TEXT PASSAGE:
· · ·

March started off with a surprise! I didn’t know at the point when I wrote my last post that I would be starting the month with a 10 day blood sugar detox. The detox required cutting gluten, processed foods, caffeine and alcohol out of my diet, and only allowed limited fruit. Additionally, there was a morning smoothie to start each day including: blueberries, almond milk, avocado, walnuts, sunflower seeds, almond butter, chia seeds, lemon and water. At various points in my life I have completed similar challenges such as following a raw food diet for a week, being vegetarian, being gluten free, etc., because it is a great way to learn about how your body reacts to particular foods, but this one was particularly painful. I am proud to say that I completed the detox (because at a few points I wanted to give up), and I learned a lot about my current habits and body. The hardest part of the detox, by far, was giving up caffeine. I had a constant headache for the first four days, and napped in the back office at work on my lunch break for the entire first week. I realized that I haven't taken a step back from my caffeine habit in a long time. I was also habitually drinking more coffee than ever before in my life. I experienced many negative feelings without my usual morning and afternoon coffees including: headaches, tiredness, impatience, cheerlessness, and depression. I learned that coffee is actually a mild anti-depressant, so taking it away so quickly turned me into a real April Ludgate.

· · ·

RECORD EXTRACTS:
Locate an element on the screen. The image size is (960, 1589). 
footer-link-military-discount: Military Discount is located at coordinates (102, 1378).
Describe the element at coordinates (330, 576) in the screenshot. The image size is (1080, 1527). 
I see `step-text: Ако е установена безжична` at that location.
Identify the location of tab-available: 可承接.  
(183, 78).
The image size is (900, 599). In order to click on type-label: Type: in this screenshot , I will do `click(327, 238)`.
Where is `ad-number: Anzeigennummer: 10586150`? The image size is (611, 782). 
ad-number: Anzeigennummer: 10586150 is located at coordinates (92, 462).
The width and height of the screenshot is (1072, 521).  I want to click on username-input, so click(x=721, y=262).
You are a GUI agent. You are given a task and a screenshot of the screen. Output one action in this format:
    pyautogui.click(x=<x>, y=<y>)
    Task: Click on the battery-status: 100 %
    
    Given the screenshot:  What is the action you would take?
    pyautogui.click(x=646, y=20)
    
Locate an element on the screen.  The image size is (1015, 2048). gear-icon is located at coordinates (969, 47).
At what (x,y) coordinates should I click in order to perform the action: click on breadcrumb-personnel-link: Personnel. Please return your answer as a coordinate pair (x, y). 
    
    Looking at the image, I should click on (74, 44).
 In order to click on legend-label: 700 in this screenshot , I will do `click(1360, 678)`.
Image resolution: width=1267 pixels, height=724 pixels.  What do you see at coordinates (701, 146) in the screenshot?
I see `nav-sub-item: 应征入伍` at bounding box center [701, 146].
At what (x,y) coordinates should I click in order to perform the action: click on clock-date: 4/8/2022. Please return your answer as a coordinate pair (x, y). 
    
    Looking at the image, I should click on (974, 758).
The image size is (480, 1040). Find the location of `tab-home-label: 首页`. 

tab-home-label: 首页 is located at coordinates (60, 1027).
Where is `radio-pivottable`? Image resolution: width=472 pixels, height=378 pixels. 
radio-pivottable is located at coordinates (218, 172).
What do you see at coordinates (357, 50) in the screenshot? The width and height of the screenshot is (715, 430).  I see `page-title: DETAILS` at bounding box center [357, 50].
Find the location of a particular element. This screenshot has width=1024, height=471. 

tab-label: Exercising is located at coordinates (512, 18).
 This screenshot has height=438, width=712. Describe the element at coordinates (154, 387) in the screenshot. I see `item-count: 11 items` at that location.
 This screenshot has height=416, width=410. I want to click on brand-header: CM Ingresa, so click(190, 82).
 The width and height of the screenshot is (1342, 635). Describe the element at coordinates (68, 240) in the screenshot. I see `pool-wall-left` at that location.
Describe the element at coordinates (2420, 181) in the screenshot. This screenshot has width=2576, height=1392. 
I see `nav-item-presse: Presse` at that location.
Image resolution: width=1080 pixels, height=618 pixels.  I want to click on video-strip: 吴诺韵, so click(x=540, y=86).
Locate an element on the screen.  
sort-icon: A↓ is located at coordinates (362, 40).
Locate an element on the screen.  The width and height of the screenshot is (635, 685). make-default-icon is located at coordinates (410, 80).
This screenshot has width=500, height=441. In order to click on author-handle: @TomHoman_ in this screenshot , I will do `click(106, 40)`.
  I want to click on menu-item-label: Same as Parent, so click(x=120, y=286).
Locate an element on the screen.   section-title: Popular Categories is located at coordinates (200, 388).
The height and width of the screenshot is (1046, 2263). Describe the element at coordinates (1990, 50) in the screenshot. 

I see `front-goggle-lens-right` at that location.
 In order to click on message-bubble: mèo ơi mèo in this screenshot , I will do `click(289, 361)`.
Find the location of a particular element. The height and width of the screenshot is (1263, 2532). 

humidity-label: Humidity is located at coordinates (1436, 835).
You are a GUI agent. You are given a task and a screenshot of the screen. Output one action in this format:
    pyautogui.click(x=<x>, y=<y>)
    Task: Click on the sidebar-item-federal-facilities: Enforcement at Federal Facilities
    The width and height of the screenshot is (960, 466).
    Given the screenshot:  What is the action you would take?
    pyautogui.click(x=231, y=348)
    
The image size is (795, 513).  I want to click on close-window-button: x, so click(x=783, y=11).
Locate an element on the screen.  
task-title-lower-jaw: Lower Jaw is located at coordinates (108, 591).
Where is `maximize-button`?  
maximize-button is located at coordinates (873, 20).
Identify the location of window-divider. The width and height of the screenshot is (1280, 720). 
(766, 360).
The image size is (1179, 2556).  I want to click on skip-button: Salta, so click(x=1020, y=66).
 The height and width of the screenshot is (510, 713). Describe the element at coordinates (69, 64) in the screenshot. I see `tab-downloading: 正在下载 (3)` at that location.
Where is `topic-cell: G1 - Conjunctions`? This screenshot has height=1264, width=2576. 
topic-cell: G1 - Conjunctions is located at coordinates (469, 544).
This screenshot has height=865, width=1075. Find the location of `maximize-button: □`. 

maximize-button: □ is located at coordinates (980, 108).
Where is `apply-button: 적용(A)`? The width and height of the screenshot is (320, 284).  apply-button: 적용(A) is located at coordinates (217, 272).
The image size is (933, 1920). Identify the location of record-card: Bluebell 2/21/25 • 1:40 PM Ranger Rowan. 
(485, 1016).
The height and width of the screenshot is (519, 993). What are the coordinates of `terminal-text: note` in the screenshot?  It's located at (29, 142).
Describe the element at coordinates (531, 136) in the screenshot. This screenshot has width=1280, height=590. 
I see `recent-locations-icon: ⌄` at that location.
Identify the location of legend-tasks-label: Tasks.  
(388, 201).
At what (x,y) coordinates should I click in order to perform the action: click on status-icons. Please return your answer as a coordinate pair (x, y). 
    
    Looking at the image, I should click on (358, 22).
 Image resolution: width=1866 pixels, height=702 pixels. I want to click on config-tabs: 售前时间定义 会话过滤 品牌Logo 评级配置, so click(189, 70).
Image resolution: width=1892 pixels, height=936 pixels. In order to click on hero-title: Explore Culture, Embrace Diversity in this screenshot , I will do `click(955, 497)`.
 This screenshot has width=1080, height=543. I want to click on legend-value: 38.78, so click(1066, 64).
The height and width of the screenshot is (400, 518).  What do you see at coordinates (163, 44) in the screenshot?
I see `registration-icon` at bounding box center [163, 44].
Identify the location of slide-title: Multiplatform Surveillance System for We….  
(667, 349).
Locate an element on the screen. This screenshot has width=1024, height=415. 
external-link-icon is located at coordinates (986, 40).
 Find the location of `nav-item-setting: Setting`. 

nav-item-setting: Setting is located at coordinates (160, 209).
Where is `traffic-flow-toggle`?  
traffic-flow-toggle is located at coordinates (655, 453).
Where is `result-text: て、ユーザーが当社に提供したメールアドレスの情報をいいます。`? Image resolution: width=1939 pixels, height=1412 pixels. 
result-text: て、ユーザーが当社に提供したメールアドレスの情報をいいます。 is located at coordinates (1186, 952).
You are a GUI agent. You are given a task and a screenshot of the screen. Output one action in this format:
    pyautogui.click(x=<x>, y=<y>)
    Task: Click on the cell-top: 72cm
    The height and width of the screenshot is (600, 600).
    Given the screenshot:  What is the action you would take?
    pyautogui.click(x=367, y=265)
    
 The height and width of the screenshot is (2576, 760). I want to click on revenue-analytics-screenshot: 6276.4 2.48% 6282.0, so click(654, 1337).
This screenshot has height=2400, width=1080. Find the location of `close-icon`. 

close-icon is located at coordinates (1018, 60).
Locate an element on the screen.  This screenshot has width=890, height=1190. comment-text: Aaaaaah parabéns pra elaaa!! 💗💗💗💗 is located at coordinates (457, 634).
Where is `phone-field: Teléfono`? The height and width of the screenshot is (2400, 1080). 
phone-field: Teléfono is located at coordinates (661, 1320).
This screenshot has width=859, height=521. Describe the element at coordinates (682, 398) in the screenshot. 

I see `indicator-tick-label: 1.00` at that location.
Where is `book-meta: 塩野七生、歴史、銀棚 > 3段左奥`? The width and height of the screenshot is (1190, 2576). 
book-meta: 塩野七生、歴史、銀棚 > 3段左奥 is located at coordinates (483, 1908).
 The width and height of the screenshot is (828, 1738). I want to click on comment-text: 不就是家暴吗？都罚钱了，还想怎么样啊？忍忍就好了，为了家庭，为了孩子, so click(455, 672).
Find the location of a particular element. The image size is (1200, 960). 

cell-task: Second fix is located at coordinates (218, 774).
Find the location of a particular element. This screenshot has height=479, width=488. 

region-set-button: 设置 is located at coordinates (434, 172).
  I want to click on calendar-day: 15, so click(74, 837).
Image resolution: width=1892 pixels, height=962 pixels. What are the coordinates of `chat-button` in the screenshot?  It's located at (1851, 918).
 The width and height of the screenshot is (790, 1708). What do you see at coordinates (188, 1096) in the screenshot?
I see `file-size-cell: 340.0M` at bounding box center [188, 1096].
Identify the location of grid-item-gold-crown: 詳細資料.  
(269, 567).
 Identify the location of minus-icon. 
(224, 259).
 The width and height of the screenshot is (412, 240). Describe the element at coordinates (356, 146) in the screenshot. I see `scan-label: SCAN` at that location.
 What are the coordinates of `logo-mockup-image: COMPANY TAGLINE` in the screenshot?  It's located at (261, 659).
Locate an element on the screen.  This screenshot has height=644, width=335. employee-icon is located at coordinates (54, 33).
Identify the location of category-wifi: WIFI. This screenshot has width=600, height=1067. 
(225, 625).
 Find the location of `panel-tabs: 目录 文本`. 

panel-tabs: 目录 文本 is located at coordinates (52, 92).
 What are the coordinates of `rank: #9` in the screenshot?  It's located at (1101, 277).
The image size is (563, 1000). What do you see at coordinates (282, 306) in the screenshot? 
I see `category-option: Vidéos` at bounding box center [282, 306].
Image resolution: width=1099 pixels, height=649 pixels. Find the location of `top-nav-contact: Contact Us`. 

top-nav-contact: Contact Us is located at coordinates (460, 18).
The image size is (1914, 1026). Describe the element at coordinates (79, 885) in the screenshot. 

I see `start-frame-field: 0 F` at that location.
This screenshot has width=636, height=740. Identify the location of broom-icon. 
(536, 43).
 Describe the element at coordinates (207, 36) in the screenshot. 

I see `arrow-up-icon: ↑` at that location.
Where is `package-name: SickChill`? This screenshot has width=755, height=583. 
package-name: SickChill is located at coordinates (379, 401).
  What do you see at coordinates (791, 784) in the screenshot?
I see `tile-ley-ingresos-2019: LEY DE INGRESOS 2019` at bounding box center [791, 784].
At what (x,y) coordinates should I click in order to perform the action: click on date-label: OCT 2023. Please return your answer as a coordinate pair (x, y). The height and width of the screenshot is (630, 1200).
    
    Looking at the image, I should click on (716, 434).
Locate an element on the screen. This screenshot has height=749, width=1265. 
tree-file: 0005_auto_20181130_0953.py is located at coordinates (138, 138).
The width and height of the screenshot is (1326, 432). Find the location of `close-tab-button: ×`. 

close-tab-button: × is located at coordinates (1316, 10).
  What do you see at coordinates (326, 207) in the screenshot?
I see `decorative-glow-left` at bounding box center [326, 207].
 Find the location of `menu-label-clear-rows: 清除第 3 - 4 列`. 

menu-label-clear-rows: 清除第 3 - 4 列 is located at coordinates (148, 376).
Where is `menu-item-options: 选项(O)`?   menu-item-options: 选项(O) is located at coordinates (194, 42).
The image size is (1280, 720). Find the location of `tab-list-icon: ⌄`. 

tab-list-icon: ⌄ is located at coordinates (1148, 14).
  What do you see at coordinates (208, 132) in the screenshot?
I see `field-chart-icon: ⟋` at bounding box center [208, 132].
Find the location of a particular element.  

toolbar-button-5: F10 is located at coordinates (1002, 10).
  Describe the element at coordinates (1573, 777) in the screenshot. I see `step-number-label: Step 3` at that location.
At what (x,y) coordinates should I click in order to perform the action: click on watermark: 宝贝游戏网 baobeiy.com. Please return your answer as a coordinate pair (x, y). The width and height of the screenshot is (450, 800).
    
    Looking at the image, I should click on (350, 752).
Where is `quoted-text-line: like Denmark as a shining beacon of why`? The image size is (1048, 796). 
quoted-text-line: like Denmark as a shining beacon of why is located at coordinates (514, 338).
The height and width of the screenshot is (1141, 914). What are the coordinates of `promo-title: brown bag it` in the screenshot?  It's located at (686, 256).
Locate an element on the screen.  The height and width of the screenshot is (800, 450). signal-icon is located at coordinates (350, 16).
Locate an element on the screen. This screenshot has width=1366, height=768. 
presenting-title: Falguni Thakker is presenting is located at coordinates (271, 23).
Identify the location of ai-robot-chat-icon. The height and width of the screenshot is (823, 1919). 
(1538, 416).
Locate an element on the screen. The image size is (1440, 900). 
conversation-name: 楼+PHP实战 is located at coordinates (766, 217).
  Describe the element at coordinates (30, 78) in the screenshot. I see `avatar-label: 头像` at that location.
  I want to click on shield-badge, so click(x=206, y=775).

· · ·

REQUIREMENT:
Answer these questions about the blood sugar detox post above.
1. How many days did the detox last?
2. What was the hardest part of the detox?
3. For how many days was there a constant headache?

RESPONSE:
1. 10 days
2. Giving up caffeine
3. The first four days